- _Brief_
The required output is the complete data, repeated without alteration.

-=-=-=-=-

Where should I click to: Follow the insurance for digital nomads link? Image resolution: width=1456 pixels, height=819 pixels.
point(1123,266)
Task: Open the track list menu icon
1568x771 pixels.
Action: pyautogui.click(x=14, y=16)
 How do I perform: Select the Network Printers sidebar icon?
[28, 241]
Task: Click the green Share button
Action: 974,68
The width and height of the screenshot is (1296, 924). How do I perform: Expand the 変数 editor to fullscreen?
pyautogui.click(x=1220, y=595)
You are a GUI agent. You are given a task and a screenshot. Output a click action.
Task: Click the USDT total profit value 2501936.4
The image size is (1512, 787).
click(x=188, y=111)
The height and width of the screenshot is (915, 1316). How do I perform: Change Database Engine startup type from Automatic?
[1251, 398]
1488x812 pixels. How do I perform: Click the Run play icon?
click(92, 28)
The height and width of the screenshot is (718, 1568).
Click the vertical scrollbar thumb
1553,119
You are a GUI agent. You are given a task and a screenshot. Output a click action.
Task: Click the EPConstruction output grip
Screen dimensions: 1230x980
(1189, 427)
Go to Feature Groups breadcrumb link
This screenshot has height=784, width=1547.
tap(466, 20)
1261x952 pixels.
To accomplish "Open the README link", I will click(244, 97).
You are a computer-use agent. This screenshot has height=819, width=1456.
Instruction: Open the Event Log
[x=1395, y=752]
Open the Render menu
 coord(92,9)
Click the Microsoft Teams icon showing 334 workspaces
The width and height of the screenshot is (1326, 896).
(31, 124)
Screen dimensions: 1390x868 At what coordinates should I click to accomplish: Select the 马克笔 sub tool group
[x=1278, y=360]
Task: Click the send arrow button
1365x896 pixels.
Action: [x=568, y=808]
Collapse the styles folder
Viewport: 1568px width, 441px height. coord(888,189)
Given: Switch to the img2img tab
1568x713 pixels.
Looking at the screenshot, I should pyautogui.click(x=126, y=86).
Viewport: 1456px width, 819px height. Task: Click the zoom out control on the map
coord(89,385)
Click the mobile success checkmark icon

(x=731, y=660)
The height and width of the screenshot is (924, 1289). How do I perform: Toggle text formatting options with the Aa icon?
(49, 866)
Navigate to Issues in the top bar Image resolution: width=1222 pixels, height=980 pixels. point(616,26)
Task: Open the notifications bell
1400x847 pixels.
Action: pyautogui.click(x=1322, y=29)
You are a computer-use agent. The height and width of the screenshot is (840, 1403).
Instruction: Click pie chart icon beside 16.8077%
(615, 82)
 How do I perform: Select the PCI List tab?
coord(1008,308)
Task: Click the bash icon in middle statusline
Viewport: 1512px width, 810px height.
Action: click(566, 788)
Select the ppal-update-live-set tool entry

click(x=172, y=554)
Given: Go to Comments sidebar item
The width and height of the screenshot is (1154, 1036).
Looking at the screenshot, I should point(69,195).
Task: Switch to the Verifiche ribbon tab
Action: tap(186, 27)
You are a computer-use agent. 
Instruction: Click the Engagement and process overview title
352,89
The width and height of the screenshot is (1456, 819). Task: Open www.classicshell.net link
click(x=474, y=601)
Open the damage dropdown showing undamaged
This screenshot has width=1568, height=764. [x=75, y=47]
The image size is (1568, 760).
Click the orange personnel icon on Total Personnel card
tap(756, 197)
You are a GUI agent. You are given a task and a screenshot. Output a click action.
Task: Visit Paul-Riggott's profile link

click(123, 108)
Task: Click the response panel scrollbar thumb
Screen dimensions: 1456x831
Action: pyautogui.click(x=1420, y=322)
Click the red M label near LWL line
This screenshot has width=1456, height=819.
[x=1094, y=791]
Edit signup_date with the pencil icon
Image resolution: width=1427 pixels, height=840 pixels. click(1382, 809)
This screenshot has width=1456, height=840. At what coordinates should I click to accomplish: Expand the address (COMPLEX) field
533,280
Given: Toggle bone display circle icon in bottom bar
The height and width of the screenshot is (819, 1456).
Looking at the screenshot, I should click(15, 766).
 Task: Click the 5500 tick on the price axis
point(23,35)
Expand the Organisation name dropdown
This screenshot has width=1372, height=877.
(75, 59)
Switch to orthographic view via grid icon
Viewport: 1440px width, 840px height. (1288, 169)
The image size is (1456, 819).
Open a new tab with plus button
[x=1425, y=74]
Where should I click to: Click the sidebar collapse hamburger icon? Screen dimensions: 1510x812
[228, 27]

-=-=-=-=-

- _Response to the exercise_
Where should I click to: Follow the insurance for digital nomads link? Image resolution: width=1456 pixels, height=819 pixels.
point(1123,266)
Task: Open the track list menu icon
1568x771 pixels.
Action: pyautogui.click(x=14, y=16)
 How do I perform: Select the Network Printers sidebar icon?
[28, 241]
Task: Click the green Share button
Action: 974,68
The width and height of the screenshot is (1296, 924). How do I perform: Expand the 変数 editor to fullscreen?
pyautogui.click(x=1220, y=595)
You are a GUI agent. You are given a task and a screenshot. Output a click action.
Task: Click the USDT total profit value 2501936.4
The image size is (1512, 787).
click(x=188, y=111)
The height and width of the screenshot is (915, 1316). How do I perform: Change Database Engine startup type from Automatic?
[1251, 398]
1488x812 pixels. How do I perform: Click the Run play icon?
click(92, 28)
The height and width of the screenshot is (718, 1568).
Click the vertical scrollbar thumb
1553,119
You are a GUI agent. You are given a task and a screenshot. Output a click action.
Task: Click the EPConstruction output grip
Screen dimensions: 1230x980
(1189, 427)
Go to Feature Groups breadcrumb link
This screenshot has height=784, width=1547.
tap(466, 20)
1261x952 pixels.
To accomplish "Open the README link", I will click(244, 97).
You are a computer-use agent. This screenshot has height=819, width=1456.
Instruction: Open the Event Log
[x=1395, y=752]
Open the Render menu
 coord(92,9)
Click the Microsoft Teams icon showing 334 workspaces
The width and height of the screenshot is (1326, 896).
(31, 124)
Screen dimensions: 1390x868 At what coordinates should I click to accomplish: Select the 马克笔 sub tool group
[x=1278, y=360]
Task: Click the send arrow button
1365x896 pixels.
Action: [x=568, y=808]
Collapse the styles folder
Viewport: 1568px width, 441px height. coord(888,189)
Given: Switch to the img2img tab
1568x713 pixels.
Looking at the screenshot, I should pyautogui.click(x=126, y=86).
Viewport: 1456px width, 819px height. Task: Click the zoom out control on the map
coord(89,385)
Click the mobile success checkmark icon

(x=731, y=660)
The height and width of the screenshot is (924, 1289). How do I perform: Toggle text formatting options with the Aa icon?
(49, 866)
Navigate to Issues in the top bar Image resolution: width=1222 pixels, height=980 pixels. point(616,26)
Task: Open the notifications bell
1400x847 pixels.
Action: pyautogui.click(x=1322, y=29)
You are a computer-use agent. The height and width of the screenshot is (840, 1403).
Instruction: Click pie chart icon beside 16.8077%
(615, 82)
 How do I perform: Select the PCI List tab?
coord(1008,308)
Task: Click the bash icon in middle statusline
Viewport: 1512px width, 810px height.
Action: click(566, 788)
Select the ppal-update-live-set tool entry

click(x=172, y=554)
Given: Go to Comments sidebar item
The width and height of the screenshot is (1154, 1036).
Looking at the screenshot, I should point(69,195).
Task: Switch to the Verifiche ribbon tab
Action: tap(186, 27)
You are a computer-use agent. 
Instruction: Click the Engagement and process overview title
352,89
The width and height of the screenshot is (1456, 819). Task: Open www.classicshell.net link
click(x=474, y=601)
Open the damage dropdown showing undamaged
This screenshot has width=1568, height=764. [x=75, y=47]
The image size is (1568, 760).
Click the orange personnel icon on Total Personnel card
tap(756, 197)
You are a GUI agent. You are given a task and a screenshot. Output a click action.
Task: Visit Paul-Riggott's profile link

click(123, 108)
Task: Click the response panel scrollbar thumb
Screen dimensions: 1456x831
Action: pyautogui.click(x=1420, y=322)
Click the red M label near LWL line
This screenshot has width=1456, height=819.
[x=1094, y=791]
Edit signup_date with the pencil icon
Image resolution: width=1427 pixels, height=840 pixels. click(1382, 809)
This screenshot has width=1456, height=840. At what coordinates should I click to accomplish: Expand the address (COMPLEX) field
533,280
Given: Toggle bone display circle icon in bottom bar
The height and width of the screenshot is (819, 1456).
Looking at the screenshot, I should click(15, 766).
 Task: Click the 5500 tick on the price axis
point(23,35)
Expand the Organisation name dropdown
This screenshot has width=1372, height=877.
(75, 59)
Switch to orthographic view via grid icon
Viewport: 1440px width, 840px height. (1288, 169)
The image size is (1456, 819).
Open a new tab with plus button
[x=1425, y=74]
Where should I click to: Click the sidebar collapse hamburger icon? Screen dimensions: 1510x812
[228, 27]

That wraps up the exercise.